Linz, brillo de acero y estrellas

Museo Lenthos, Linz. Foto: Ana Fañanás

A pocos metros de su entrada podemos subir al tranvía. La peculiaridad de este tren es que se trata del tranvía más inclinado de toda Europa, y llega hasta lo alto del monte de Linz, el Pöstlingberg, una montaña donde puedes encontrar, entre otras cosas, una capilla, un Belén navideño artesanal y un restaurante muy recomendable, con una buenísima carta y un piano de cola tocado por un elegante músico.

Fábrica de Acero, linz. Foto: Ana Fañanás

La industria es un gran motor económico para Linz. Su grandiosa fábrica de acero, Voestalpine Stahlwelt, es otro de los puntos neurálgicos de la ciudad. Es a su vez una mini-ciudad donde más de 40.000 trabajadores pertenecientes a gremios sorprenderntemente dispares, realizan sus tareas para poducir toneladas y toneladas de acero que se distribuye en grandes rollos. Esta producción abastece a gran parte de las industrias que importan acero para producir automóviles, electrodomésticos, aparatos tecnológicos y otros objetos cotidianos que vemos día a día sin pararnos a pensar en su procedencia ni elaboración.

Fábrica de Acero, Linz. Foto: Ana Fañanás

El interior del edificio del museo es estéticamente muy colorido y armonioso, rompiendo con el pesado gris y los vapores de los altos hornos y cadenas de producción. Más de 50.000 personas visitan esta planta cada año descubriendo paso a paso cómo se transforman hoy en día con odernos procesos las materia primas en resistentes láminas de acero.

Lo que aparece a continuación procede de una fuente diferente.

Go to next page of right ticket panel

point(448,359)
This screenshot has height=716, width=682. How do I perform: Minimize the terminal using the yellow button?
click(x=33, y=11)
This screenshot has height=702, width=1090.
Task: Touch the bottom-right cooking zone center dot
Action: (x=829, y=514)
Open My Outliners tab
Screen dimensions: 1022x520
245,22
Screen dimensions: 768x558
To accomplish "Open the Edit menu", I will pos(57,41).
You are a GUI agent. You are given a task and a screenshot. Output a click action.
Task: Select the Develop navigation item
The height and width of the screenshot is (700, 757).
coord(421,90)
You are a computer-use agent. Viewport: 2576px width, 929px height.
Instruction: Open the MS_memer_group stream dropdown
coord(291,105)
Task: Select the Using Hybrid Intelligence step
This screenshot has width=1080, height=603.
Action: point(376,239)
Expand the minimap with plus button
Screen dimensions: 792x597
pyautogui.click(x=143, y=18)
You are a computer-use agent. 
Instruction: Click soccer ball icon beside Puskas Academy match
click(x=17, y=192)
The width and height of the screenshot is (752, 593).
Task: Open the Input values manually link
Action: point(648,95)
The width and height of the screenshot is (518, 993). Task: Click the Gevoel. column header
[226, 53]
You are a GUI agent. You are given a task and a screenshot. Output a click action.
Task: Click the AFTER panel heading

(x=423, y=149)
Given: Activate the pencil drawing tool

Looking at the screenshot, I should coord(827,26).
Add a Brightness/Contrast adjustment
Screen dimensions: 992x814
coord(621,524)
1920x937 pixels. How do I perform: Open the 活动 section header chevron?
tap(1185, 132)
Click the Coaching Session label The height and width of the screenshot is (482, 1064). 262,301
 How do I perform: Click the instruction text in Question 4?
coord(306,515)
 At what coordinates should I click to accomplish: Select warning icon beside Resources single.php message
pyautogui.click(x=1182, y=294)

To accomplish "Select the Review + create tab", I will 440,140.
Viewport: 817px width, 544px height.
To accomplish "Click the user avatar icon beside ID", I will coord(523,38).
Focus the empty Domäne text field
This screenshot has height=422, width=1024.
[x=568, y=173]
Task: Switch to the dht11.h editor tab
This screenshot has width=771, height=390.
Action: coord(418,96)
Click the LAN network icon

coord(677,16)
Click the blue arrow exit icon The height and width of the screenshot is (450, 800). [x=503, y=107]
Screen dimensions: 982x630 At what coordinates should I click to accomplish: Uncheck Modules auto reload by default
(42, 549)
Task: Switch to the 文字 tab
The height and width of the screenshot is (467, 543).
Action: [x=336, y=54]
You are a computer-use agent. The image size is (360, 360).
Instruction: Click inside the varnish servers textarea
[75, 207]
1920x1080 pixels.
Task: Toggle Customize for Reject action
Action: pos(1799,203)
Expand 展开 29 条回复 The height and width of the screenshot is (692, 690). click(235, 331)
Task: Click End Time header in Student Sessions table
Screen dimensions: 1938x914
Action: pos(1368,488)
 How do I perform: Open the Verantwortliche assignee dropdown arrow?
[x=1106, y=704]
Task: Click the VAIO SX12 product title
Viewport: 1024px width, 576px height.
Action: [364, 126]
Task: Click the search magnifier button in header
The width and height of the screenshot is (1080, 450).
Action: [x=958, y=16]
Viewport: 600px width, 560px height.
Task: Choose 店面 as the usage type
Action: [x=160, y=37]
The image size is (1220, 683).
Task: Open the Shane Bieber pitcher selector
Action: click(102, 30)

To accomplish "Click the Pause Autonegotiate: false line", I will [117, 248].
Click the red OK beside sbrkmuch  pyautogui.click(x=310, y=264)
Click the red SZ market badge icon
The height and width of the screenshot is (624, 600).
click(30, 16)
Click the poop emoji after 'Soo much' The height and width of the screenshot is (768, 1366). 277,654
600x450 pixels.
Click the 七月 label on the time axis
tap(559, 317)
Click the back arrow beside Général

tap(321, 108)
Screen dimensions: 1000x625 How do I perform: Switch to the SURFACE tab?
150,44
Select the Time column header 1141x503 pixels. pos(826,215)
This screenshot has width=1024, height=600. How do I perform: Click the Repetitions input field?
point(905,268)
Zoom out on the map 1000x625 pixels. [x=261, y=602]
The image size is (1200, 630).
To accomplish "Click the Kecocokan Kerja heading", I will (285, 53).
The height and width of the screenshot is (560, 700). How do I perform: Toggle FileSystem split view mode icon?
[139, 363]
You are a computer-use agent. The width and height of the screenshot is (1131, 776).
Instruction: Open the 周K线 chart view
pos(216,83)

El agua del río Danubio sirve para abastecer a la industria de la ciudad de Linz, y también para el deleite de los caminantes que nos recreamos con magníficas vistas como a lo largo de sus orillas.

Y cuando tengas hambre, ¡a cualquier hora! no dejes de comerte un buen bocadillo en Pepi, uno de los lugares más típicos de Linz.